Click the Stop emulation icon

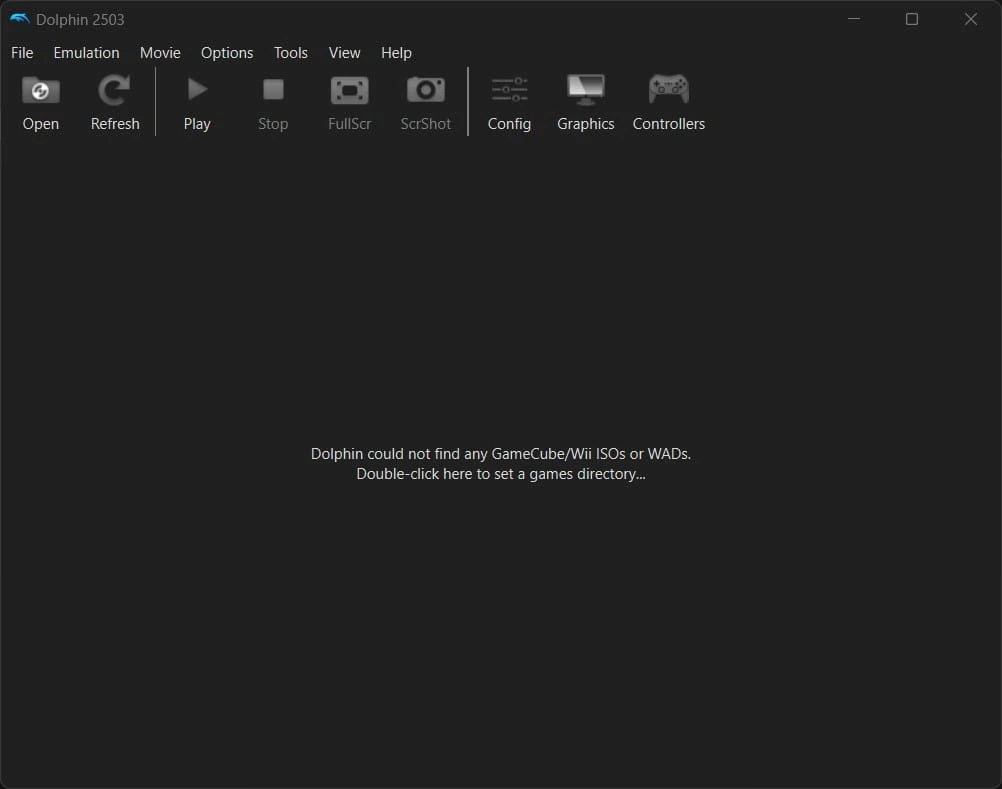point(273,91)
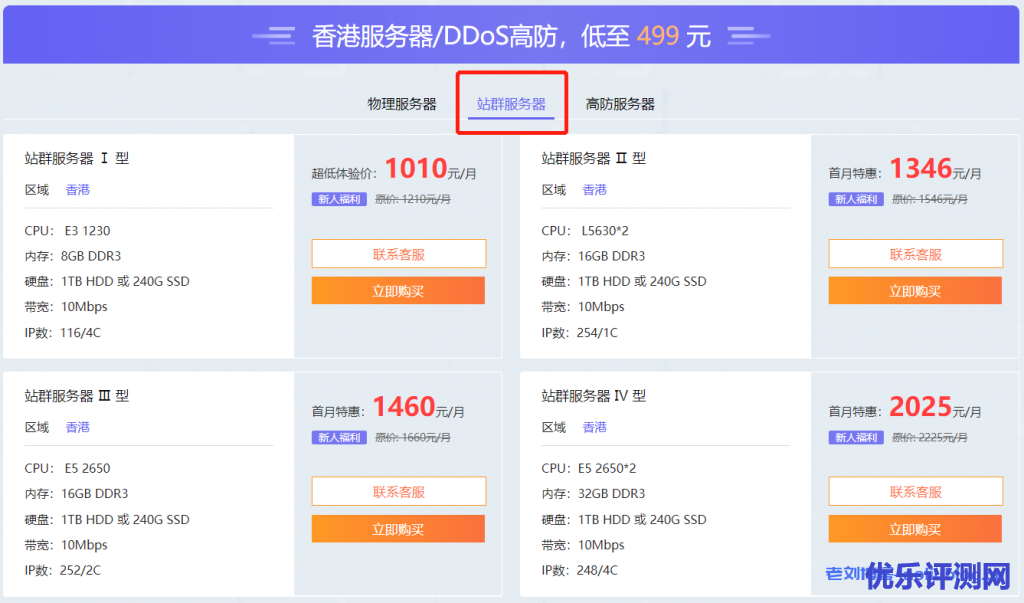Image resolution: width=1024 pixels, height=603 pixels.
Task: Open 香港 region link in IV 型 card
Action: [595, 428]
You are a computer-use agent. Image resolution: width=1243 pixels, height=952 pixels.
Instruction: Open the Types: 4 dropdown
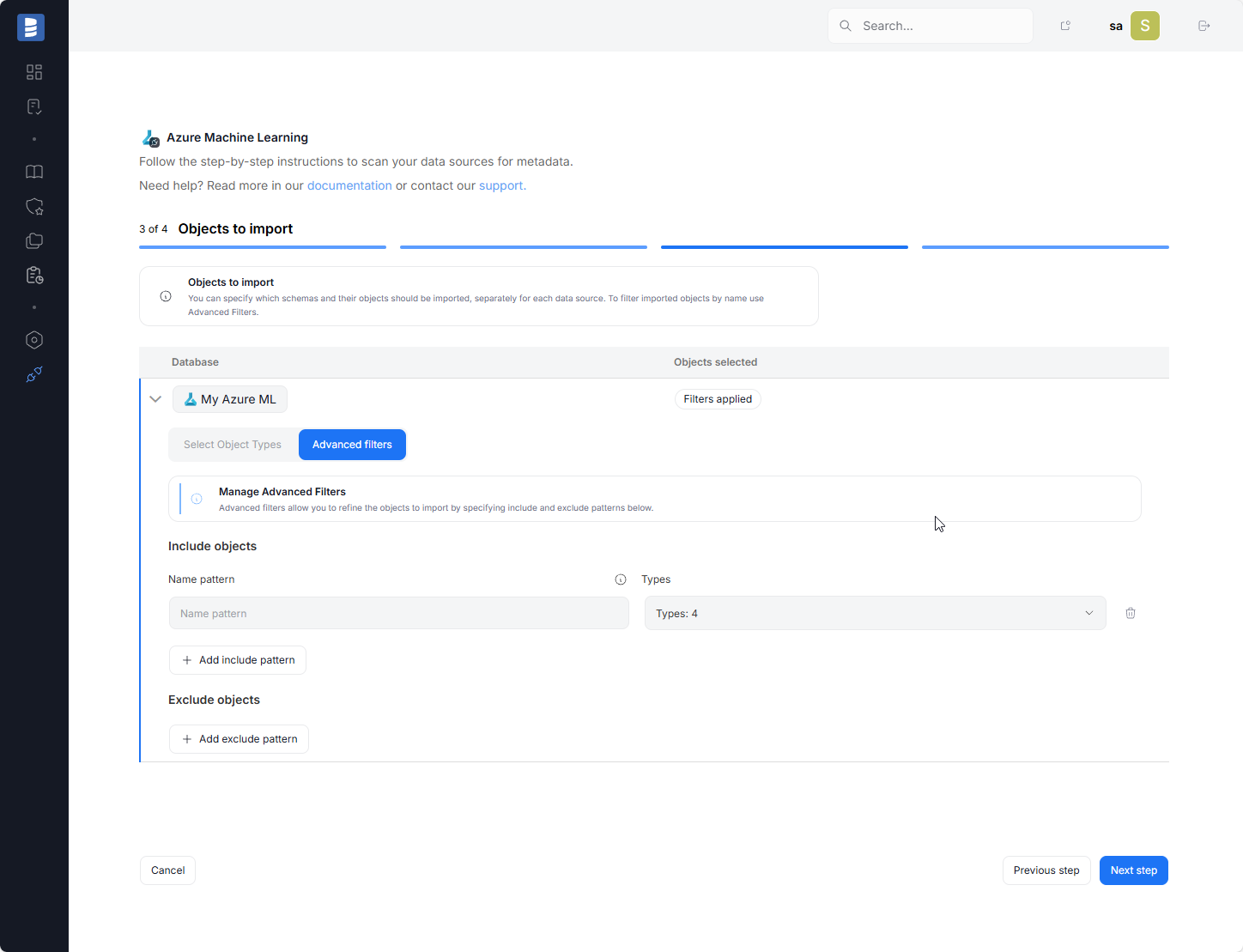875,613
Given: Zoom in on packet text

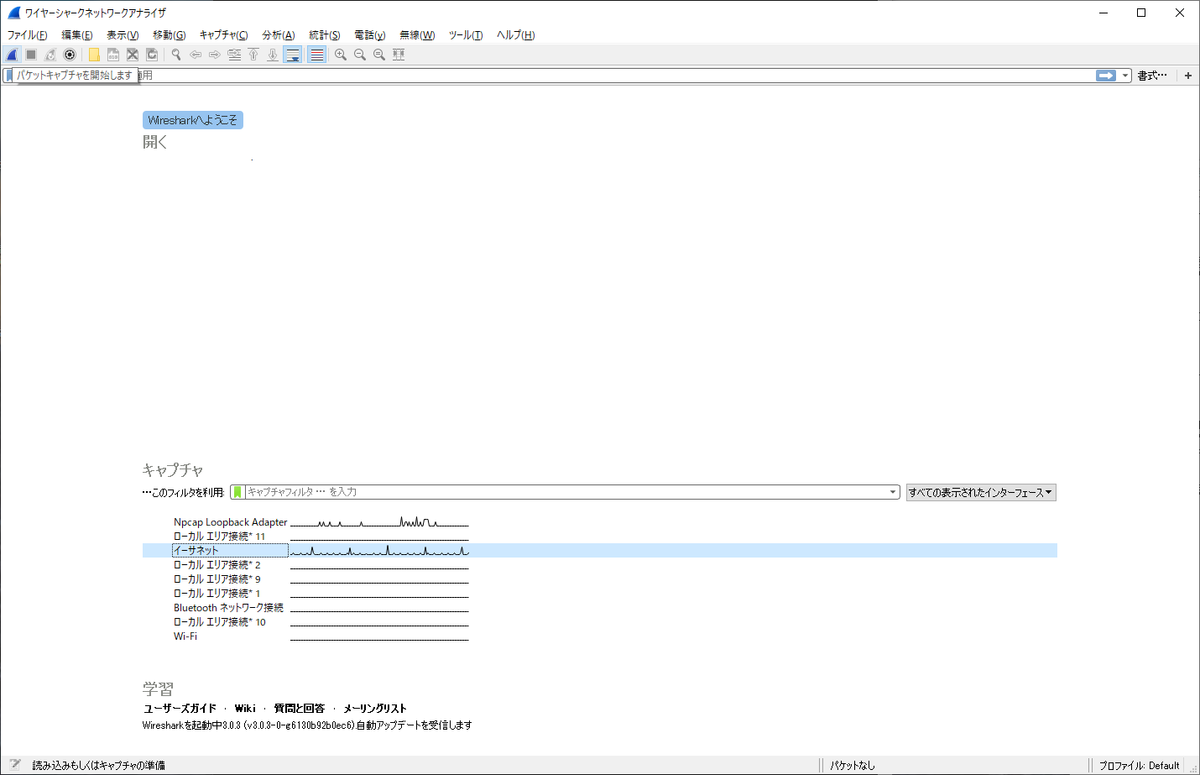Looking at the screenshot, I should 341,54.
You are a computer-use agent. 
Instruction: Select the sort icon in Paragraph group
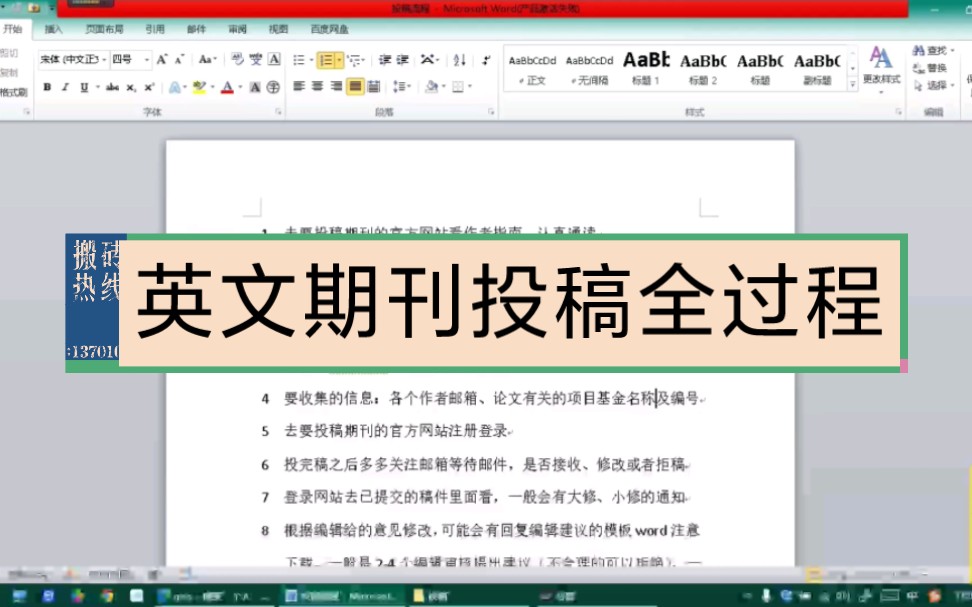tap(460, 60)
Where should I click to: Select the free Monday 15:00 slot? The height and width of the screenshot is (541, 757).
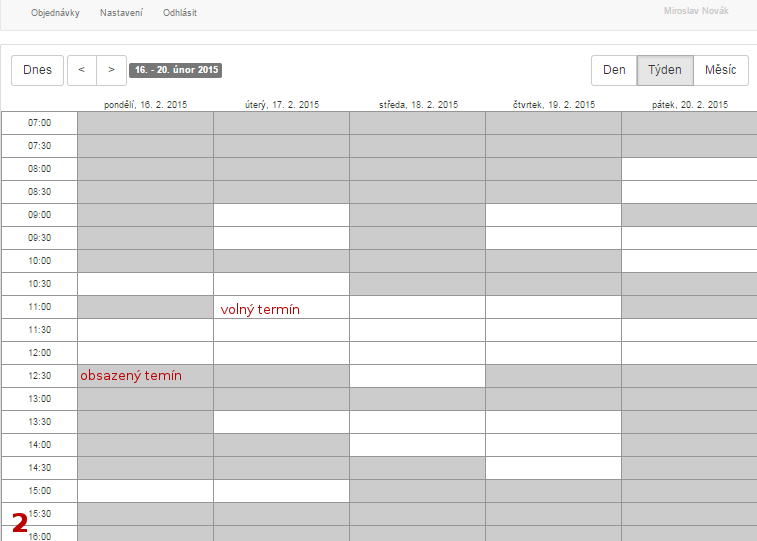tap(145, 491)

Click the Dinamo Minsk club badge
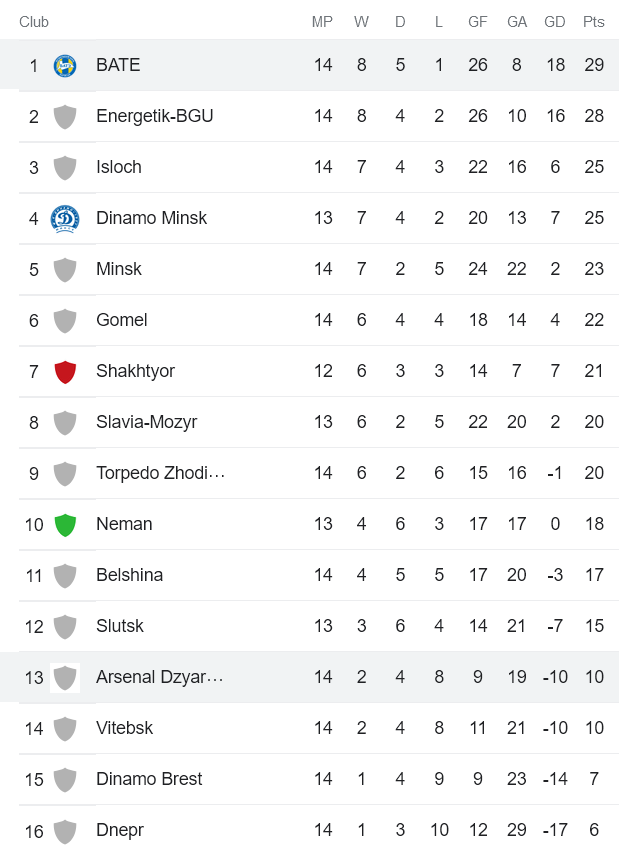click(65, 218)
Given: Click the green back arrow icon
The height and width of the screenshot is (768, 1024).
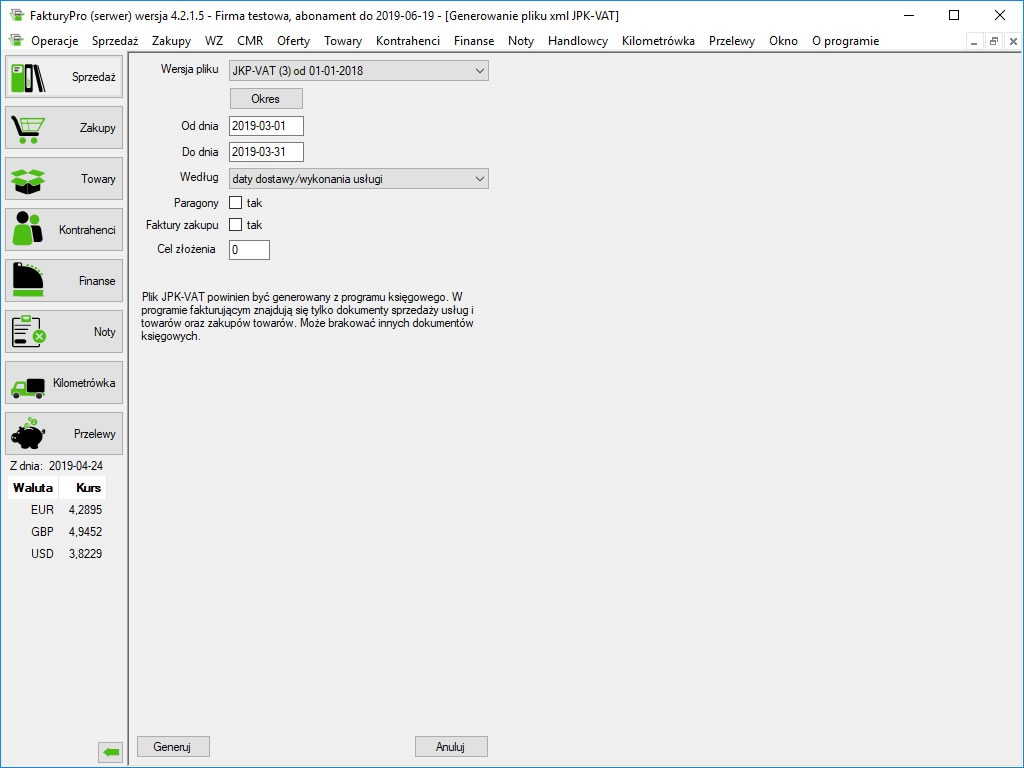Looking at the screenshot, I should (x=110, y=752).
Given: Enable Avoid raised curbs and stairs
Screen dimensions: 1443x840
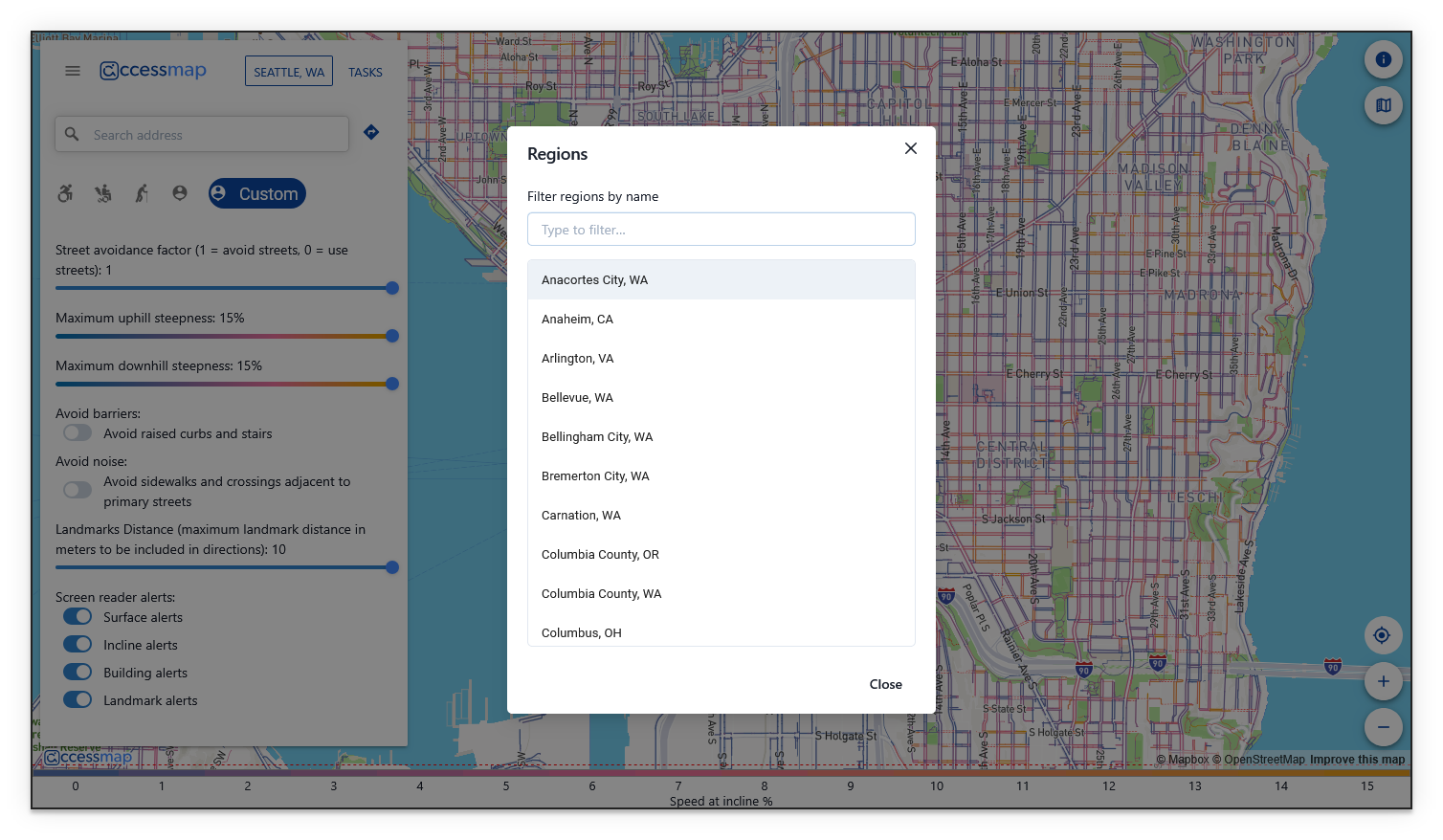Looking at the screenshot, I should pyautogui.click(x=77, y=432).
• • •
Looking at the records above, extract only the lines from the one with "Given: Enable Avoid raised curbs and stairs" through the last line, exactly, with the pictures left out.

Given: Enable Avoid raised curbs and stairs
Screen dimensions: 1443x840
Looking at the screenshot, I should pyautogui.click(x=77, y=432).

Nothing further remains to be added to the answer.